Thursday, 19 October 2017

Poetry Reads: Jejuri by Arun Kolatkar

  
Arun Kolatkar (1932-2004) was reclusive (didn't own a telephone: ever), bilingual poet with rare gifts.  A clear demarcation of style and substance is evident in his Marathi and English works.

Apart from wit, satire, and humour, Kolatkar's English poetry has its unique punchlines, dream-scraping, and exaggerated comic imagery. A Sir J.J School of Art pass out who went on to be a professional graphic designer - the copyrighting sprinkle certainly shows in the English poems. Keen observation is another noticeable endowment.    

Barely Published 
The degree of reluctance in publishing his work was such that for years, Jejuri was the only English poetry collection available. Two English poetry collections Kala Ghoda Poems and Sarpasatra were released on July 14, 2004, at an event in Mumbai. Terminally ill with stomach cancer, Arun Kolatkar was in the audience as poets read from the two books.

Posthumously, came the beautifully compiled The Boatride and other Poems, edited by his close friend and fellow poet Arvind Krishna Mehrotra. The latter's introduction duly documents Kolatkar's last days, under the title - Death of a Poet. Kolatkar passed away on September 25, 2004 in Pune.

Thus was Kolatkar - of leonine hair, razor-blade eyes, and drooping moustache. We now delve into Jejuri, first published in 1974.

Destinations, Inspirations
Jejuri is an hour's drive from Pune. Much has changed since the poet visited this small-town nearly four decades ago. This was no pilgrimage that Kolatkar undertook, that much is clear. A leisurely trip with no particular purpose seems more like it.  The first of the 31 poems swings in the surrealism of a bus ride. Another walks into the world of an eager priest. An excerpt:

The bus goes round in a circle. 
Stops inside the bus station and stands 
purring softly in front of the priest. 

A catgrin on its face
and a live, ready to eat pilgrim   
held between its teeth.                                           

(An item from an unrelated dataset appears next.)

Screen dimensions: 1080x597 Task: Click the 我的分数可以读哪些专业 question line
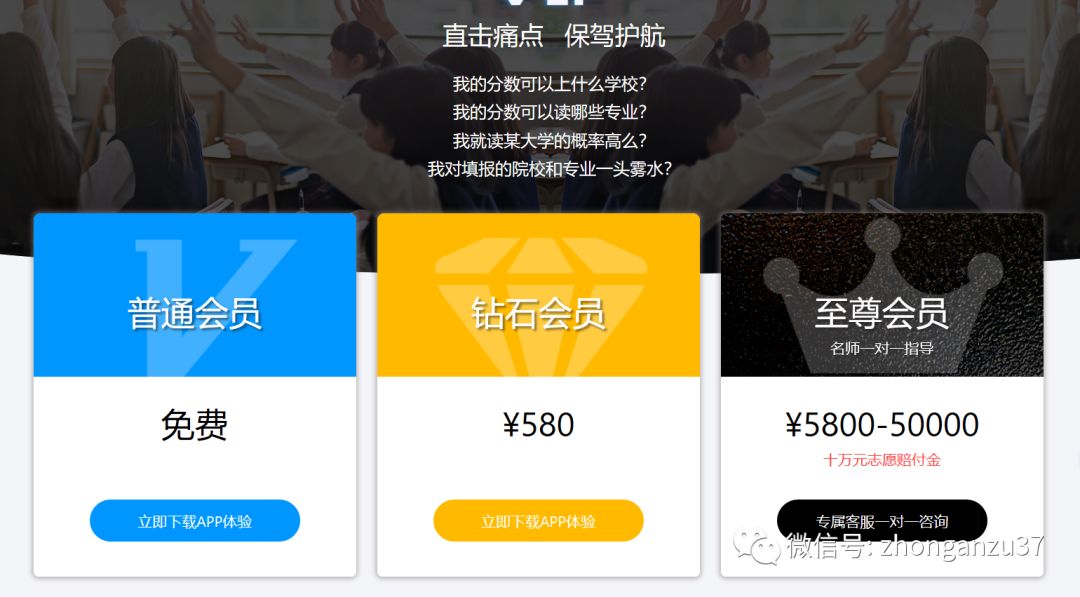click(x=550, y=112)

We also get a striking description of a temple's ruined state and an unlikely epitaph in another. The extract follows:

No more a place of worship this place
is nothing less than the house of god.    

Kolatkar misses little - be it the haphazard zigzag journey of a conduit pipe, a medieval door or temple legends:

these five hills 
are the five demons 
that khandoba killed 

says the priest's son 
a young boy 
who comes along as your guide 
as the schools have vacations 

do you really believe that story
you ask him 

he doesn't reply 
but merely looks uncomfortable
shrugs and looks away               

The collection flows chronologically. For instance, the priest's son chances his eyes upon a:

look
there's a butterfly 
there   

The Butterfly is the poem that follows. (Click the following link to read The Butterfly in its entirety.)

Some of the most profound lines in the book can be found in the poem, A Scratch. Another excerpt:

what is god 
and what is stone 
the dividing line 
if it exists 
is very thin 
at jejuri    
and every other stone 
is god or his cousin

Kolatkar finishes it with a signature:

scratch a rock 
and a legend springs

Apart from this dry comment on idol worship, Kolatkar cites his indifference to rituals in a quiet smoky rebellion in another. Here's Makarand - the whole poem :

Take my shirt off 
and go in there to do pooja? 
No thanks. 

Not me. 
But you go right ahead
if that's what you want to do. 

Give me the matchbox
before you go
will you? 

I will be out on the courtyard
where no one will mind 
if I smoke. 

A timeless frozen aura of words, spacing, and arrangement, Jejuri is a poetry travelogue worth lingering in. I would go on and call it a classic, not a popular, accepted work yet, but the sheen is unmistakable. As for you poetry lovers, the Wolf suggests you experience it for yourself, devoid of any fixed notion.